▶ [Selected passage]:

# ultra clear water bass



## ufaquaoiler (Jan 14, 2010)

me and a friend have permission in a private quarry and needless to say being a quarry the water is VERY clear. ive got no problem finding fish as they are all over the cliff wall and any downed tree, but the problem now is getting them to bite. ive had tons of them charge lures with dozens of bass in their names only to back off at the last second. suspending crakbaits and a plastic crawdad seemed to get the most attention, but again they just got right near it and backed down. they even ignored a 4" minnow, but im thinking about trying to get real crayfish since they charged the plastic one like crazy. any suggestions?


----------



## spfldbassguy (Mar 23, 2009)

whay kind of line are you employing in your quest?i'd have to suggest either downsizing to a smaller line or going with flourocarbon.unless that's what you're currently using or already doing(downsizing).just my 2 cents,maybe it'll help if not i tried.anyways goodluck my fellow angler.

▶ [Dataset entries]:
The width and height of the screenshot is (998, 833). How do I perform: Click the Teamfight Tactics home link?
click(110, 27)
* * *
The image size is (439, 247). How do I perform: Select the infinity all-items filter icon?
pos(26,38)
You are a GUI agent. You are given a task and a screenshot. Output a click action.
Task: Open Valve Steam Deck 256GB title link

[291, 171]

▶ [Direction 1]:
In the thread on ultra clear water bass, what live bait does the original poster plan to try?
▶ [Direction 2]:
Return, word for word, the part of the ultra clear water bass thread starting at "# ultra clear" and ending at "crazy. any suggestions?".

▶ [Complete response 1]:
Real crayfish.

▶ [Complete response 2]:
# ultra clear water bass



## ufaquaoiler (Jan 14, 2010)

me and a friend have permission in a private quarry and needless to say being a quarry the water is VERY clear. ive got no problem finding fish as they are all over the cliff wall and any downed tree, but the problem now is getting them to bite. ive had tons of them charge lures with dozens of bass in their names only to back off at the last second. suspending crakbaits and a plastic crawdad seemed to get the most attention, but again they just got right near it and backed down. they even ignored a 4" minnow, but im thinking about trying to get real crayfish since they charged the plastic one like crazy. any suggestions?